PASSAGE TO READ:
========
Museveni urges opposition to be constructive

May 13, 2006

President Yoweri Museveni yesterday took oath as president to commence his third five-year term and waved an olive branch to the opposition, signalling his willingness to respect divergent views.

By Henry Mukasa and Felix Osike
President Yoweri Museveni yesterday took oath as president to commence his third five-year term and waved an olive branch to the opposition, signalling his willingness to respect divergent views.

Museveni, a critic of pluralism until last June when he campaigned for its return, invited the opposition to be constructive in criticism.

“Now that Uganda is a fully-fledged multi-party democracy, I encourage the opposition political parties to play a constructive role,” Museveni, who won by 59.4% Uganda’s first multiparty elections in 25 years, said in his inaugural speech. Museveni has been in power since 1986.
========
[Stored items from a collection]

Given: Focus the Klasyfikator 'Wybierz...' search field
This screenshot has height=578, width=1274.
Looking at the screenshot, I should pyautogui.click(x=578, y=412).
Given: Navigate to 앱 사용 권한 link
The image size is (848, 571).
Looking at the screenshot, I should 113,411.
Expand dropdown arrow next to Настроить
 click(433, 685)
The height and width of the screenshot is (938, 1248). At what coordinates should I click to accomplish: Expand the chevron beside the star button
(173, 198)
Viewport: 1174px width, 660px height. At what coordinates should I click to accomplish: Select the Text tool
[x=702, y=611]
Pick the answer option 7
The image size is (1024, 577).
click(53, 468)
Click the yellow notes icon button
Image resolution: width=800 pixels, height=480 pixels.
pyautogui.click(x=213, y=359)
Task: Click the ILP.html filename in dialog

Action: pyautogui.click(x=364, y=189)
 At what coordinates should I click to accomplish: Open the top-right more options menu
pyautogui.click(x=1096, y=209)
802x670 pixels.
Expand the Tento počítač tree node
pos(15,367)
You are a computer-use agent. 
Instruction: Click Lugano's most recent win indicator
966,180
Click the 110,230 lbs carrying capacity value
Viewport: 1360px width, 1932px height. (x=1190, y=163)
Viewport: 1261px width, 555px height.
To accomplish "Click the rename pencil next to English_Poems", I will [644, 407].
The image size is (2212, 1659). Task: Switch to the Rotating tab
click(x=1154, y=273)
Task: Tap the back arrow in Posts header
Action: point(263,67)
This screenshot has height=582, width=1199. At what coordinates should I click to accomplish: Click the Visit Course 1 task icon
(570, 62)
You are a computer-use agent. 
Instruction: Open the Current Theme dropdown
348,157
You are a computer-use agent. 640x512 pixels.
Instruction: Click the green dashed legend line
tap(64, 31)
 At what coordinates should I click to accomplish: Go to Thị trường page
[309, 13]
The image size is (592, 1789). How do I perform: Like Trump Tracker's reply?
========
PROBLEMS TO WORK ON:
- A) In the news report on Museveni's inauguration, what share of the vote did Museveni win in Uganda's first multiparty elections in 25 years?
- B) Write the next few paragraphs of the news report on Museveni's inauguration, picking up after its last sentence.

RESULTS FOR EACH TASK:
- A) 59.4%

- B)
“Political actors need to be political, economic, social, and moral ‘doctors’ of a society. In order to be a useful doctor and treat sicknesses, you must, first and foremost, diagnose the sicknesses and then prescribe the correct medicine. Political parties to be useful in Africa need to expend more effort in analysis not propaganda and obscurantism,” he added.

Museveni was basking in victory and buoyed by the presence of 10 heads of state and government as well as several dignitaries, who all sandwiched him.